**What is needed**
Every line from the one containing "[button] (137, 23)" to the one containing "Barnsley (Mobile Hose Services) (256, 2005)" in the records below, both included, must be set down exactly, and no other line.

[Collected data]
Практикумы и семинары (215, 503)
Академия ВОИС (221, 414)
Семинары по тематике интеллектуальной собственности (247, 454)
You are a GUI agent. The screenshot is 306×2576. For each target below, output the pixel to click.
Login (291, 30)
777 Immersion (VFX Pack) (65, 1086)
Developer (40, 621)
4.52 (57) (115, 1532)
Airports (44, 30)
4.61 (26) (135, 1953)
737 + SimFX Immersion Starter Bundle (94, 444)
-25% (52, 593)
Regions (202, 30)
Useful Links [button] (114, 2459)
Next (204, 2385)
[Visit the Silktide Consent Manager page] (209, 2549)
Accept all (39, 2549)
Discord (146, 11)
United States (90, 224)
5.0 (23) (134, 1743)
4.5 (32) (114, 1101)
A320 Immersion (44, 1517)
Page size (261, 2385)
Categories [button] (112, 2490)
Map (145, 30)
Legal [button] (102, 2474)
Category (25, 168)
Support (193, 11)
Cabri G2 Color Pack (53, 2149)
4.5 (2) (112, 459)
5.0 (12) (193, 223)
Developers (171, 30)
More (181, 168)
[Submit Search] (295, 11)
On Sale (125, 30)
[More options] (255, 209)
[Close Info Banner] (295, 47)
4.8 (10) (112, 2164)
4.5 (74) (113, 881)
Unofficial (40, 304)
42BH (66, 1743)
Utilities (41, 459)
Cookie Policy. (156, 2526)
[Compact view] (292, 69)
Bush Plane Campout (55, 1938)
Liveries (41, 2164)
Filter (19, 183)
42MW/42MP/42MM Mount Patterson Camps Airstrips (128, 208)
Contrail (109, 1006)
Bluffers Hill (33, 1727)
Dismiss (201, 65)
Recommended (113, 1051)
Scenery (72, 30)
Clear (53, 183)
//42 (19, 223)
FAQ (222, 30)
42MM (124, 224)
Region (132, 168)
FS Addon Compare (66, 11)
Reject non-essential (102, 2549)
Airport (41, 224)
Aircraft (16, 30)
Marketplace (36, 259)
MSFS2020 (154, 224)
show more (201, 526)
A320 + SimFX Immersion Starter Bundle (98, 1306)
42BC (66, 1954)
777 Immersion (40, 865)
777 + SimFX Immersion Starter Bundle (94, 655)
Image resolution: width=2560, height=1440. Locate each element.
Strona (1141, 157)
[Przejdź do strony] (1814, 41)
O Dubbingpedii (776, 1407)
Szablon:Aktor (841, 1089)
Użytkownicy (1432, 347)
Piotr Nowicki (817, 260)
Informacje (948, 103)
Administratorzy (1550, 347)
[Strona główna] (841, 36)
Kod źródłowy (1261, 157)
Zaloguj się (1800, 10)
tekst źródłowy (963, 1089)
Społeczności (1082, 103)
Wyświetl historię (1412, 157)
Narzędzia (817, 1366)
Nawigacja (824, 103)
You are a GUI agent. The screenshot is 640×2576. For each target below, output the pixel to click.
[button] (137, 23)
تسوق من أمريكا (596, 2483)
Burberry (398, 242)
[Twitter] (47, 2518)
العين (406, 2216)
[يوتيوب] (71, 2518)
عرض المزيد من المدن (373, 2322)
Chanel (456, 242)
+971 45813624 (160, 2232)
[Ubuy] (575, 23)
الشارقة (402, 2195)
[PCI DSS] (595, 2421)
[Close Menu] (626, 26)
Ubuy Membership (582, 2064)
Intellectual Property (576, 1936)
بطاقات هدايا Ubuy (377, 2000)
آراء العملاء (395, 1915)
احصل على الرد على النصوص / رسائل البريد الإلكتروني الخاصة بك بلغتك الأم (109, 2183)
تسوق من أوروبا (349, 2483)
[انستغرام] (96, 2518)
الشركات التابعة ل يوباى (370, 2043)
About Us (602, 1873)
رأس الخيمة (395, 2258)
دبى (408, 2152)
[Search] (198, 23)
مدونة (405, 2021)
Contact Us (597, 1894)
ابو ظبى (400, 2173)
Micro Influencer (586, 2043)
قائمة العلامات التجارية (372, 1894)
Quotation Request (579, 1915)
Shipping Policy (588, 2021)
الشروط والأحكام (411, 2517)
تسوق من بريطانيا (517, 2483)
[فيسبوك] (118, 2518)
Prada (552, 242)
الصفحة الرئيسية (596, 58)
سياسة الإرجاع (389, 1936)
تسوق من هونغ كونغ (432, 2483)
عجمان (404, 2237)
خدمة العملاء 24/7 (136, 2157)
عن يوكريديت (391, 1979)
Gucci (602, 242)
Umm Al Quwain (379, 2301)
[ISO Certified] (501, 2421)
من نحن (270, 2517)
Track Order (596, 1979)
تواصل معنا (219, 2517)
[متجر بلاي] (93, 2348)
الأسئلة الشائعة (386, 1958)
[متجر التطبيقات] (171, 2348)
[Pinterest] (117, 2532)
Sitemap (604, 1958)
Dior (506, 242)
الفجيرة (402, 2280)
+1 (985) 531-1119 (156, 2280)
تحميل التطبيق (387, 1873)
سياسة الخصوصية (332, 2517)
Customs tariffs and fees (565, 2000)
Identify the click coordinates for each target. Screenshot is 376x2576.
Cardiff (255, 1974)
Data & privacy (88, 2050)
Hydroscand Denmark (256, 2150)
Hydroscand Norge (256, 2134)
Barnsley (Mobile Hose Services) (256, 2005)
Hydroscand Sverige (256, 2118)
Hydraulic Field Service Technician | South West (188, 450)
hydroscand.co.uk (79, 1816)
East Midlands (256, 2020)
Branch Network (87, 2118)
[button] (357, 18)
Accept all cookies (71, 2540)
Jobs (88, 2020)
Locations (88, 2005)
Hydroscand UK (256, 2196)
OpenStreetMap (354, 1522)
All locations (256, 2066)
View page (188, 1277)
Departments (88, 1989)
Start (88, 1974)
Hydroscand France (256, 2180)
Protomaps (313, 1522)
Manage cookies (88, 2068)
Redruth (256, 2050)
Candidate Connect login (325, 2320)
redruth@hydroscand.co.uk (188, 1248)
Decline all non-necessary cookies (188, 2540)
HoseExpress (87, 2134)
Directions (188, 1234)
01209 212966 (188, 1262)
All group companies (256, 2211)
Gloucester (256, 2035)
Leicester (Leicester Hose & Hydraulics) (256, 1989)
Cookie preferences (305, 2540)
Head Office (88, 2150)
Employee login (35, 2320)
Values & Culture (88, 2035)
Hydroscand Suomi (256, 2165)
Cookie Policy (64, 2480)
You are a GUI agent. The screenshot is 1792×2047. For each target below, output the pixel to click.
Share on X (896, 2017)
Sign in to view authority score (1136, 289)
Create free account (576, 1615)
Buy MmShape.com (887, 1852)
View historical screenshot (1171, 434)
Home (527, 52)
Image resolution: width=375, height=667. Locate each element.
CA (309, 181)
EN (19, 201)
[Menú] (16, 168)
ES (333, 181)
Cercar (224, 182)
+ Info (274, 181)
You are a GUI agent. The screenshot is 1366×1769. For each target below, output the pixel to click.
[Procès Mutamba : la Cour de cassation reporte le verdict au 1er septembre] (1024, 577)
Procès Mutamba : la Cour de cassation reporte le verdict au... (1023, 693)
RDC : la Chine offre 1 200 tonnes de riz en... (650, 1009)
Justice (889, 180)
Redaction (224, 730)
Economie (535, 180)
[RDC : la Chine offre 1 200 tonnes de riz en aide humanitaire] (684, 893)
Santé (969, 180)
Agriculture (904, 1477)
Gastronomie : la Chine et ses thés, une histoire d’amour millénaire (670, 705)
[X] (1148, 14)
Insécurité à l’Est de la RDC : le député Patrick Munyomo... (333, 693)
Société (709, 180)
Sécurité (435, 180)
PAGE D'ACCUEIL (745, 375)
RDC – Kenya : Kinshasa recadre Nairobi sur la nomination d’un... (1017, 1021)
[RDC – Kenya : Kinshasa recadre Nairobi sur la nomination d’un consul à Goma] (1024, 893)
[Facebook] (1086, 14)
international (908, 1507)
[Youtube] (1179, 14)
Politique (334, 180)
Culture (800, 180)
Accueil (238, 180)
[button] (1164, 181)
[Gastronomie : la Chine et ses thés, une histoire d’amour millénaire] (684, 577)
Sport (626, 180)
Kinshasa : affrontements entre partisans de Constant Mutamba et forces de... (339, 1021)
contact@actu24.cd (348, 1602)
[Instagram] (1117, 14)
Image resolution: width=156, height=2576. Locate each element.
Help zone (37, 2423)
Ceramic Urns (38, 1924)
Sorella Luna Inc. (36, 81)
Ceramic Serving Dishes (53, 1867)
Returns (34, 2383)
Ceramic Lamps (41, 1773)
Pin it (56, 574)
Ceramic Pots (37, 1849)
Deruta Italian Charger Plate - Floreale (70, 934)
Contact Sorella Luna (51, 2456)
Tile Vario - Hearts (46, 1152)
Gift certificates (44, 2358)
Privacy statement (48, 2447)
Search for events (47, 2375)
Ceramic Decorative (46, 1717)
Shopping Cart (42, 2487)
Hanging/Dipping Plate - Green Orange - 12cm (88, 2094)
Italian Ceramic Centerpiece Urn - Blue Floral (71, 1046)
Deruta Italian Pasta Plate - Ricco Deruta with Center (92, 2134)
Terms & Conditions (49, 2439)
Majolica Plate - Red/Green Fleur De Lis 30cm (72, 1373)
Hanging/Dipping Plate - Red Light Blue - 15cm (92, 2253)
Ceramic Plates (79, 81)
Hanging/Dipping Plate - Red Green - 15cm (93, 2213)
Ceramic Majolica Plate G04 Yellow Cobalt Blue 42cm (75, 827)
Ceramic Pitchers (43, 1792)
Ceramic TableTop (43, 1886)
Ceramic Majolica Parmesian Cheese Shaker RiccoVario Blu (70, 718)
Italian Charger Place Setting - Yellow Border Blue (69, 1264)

**Expected answer**
[button] (137, 23)
تسوق من أمريكا (596, 2483)
Burberry (398, 242)
[Twitter] (47, 2518)
العين (406, 2216)
[يوتيوب] (71, 2518)
عرض المزيد من المدن (373, 2322)
Chanel (456, 242)
+971 45813624 (160, 2232)
[Ubuy] (575, 23)
الشارقة (402, 2195)
[PCI DSS] (595, 2421)
[Close Menu] (626, 26)
Ubuy Membership (582, 2064)
Intellectual Property (576, 1936)
بطاقات هدايا Ubuy (377, 2000)
آراء العملاء (395, 1915)
احصل على الرد على النصوص / رسائل البريد الإلكتروني الخاصة بك بلغتك الأم (109, 2183)
تسوق من أوروبا (349, 2483)
[انستغرام] (96, 2518)
الشركات التابعة ل يوباى (370, 2043)
About Us (602, 1873)
رأس الخيمة (395, 2258)
دبى (408, 2152)
[Search] (198, 23)
مدونة (405, 2021)
Contact Us (597, 1894)
ابو ظبى (400, 2173)
Micro Influencer (586, 2043)
قائمة العلامات التجارية (372, 1894)
Quotation Request (579, 1915)
Shipping Policy (588, 2021)
الشروط والأحكام (411, 2517)
تسوق من بريطانيا (517, 2483)
[فيسبوك] (118, 2518)
Prada (552, 242)
الصفحة الرئيسية (596, 58)
سياسة الإرجاع (389, 1936)
تسوق من هونغ كونغ (432, 2483)
عجمان (404, 2237)
خدمة العملاء 24/7 (136, 2157)
عن يوكريديت (391, 1979)
Gucci (602, 242)
Umm Al Quwain (379, 2301)
[ISO Certified] (501, 2421)
من نحن (270, 2517)
Track Order (596, 1979)
تواصل معنا (219, 2517)
[متجر بلاي] (93, 2348)
الأسئلة الشائعة (386, 1958)
[متجر التطبيقات] (171, 2348)
[Pinterest] (117, 2532)
Sitemap (604, 1958)
Dior (506, 242)
الفجيرة (402, 2280)
+1 (985) 531-1119 (156, 2280)
تحميل التطبيق (387, 1873)
سياسة الخصوصية (332, 2517)
Customs tariffs and fees (565, 2000)
Identify the click coordinates for each target. Screenshot is 376x2576.
Cardiff (255, 1974)
Data & privacy (88, 2050)
Hydroscand Denmark (256, 2150)
Hydroscand Norge (256, 2134)
Barnsley (Mobile Hose Services) (256, 2005)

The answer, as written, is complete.